*Given text*.
□ □ □

Prime Minister Vladimir Vladimirovich Putin has claimed victory in Russia’s presidential election.

With tears rolling down his cheeks at a victory rally on Sunday, Putin said the Russian people had clearly rejected the attempts of unidentified enemies to “destroy Russia’s statehood and usurp power”.

Putin, 59, the chairman of the United Russia party and current prime minister, served as president for two terms from 2000 to 2008, and is widely expected to sweep aside the candidates running against him in 2012 – the only question, many say, is whether he will do so in a single round, or be forced into a runoff.

While there have been widespread protests against Putin and his party over allegations of vote rigging in the December 2011 parliamentary polls and rampant corruption, attracting hundreds of thousands, his hold over the political sphere remains strong – he is currently polling as high as 63 per cent, according to the independent Levada centre, which puts Gennady Zyuganov (the Communist Party leader who is his nearest rival) at 15 per cent.

Putin has dismissed the protests against his government as being backed by the United States, in an attempt to engineer an “Orange Revolution” in Russia similar to that which unseated the Ukrainian government in 2005. He has held demonstrations of his own, attracting tens of thousands – some estimates say hundreds of thousands – of supporters.

□ □ □

*Material*.
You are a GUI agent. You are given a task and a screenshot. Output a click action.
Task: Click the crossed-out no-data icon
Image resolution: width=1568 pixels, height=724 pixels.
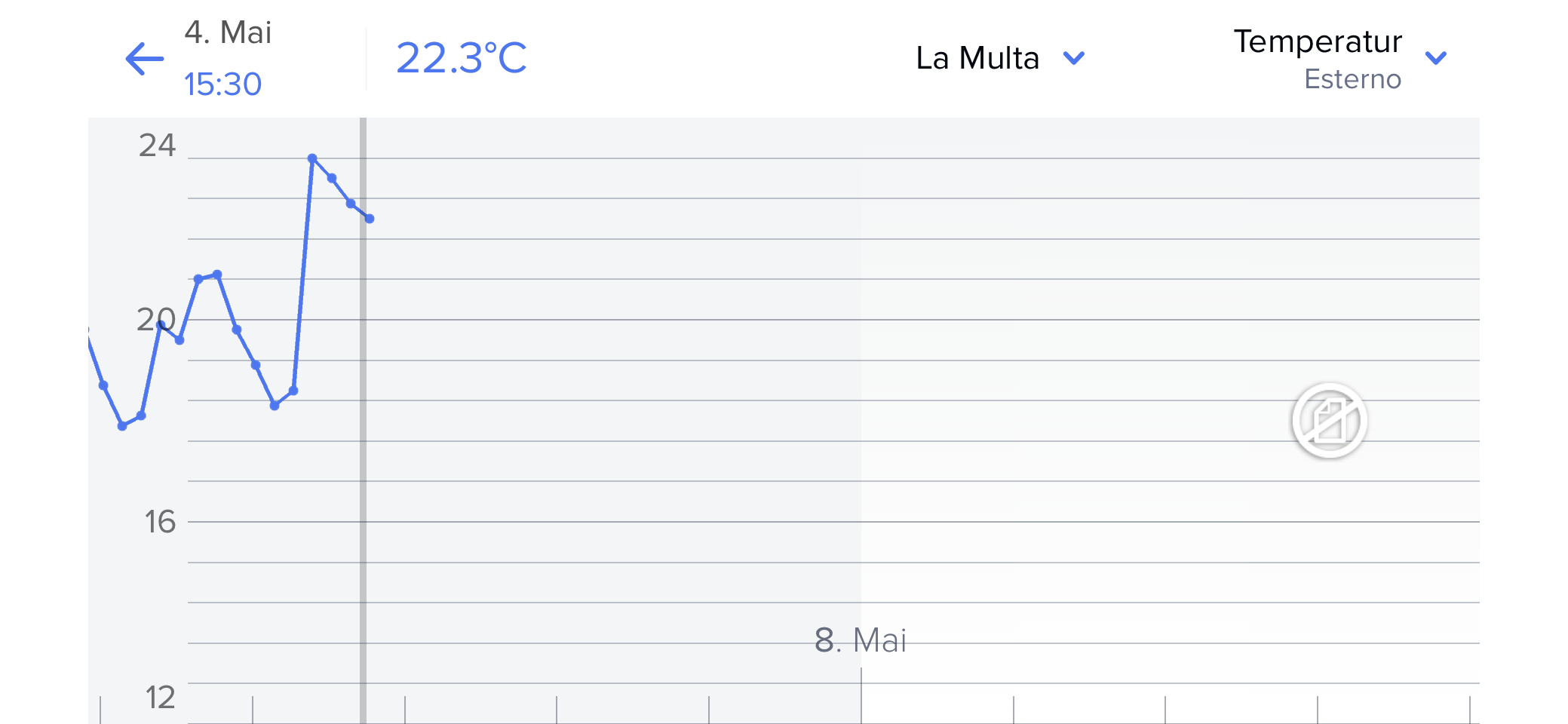(1329, 421)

□ □ □

*Directions*. Retype the section of the article on Putin's election victory that starts with the words containing "Putin has dismissed" and ends with "thousands – of supporters.". The material was taken from a separate source, unrelated to the text.

*Result of this task*.
Putin has dismissed the protests against his government as being backed by the United States, in an attempt to engineer an “Orange Revolution” in Russia similar to that which unseated the Ukrainian government in 2005. He has held demonstrations of his own, attracting tens of thousands – some estimates say hundreds of thousands – of supporters.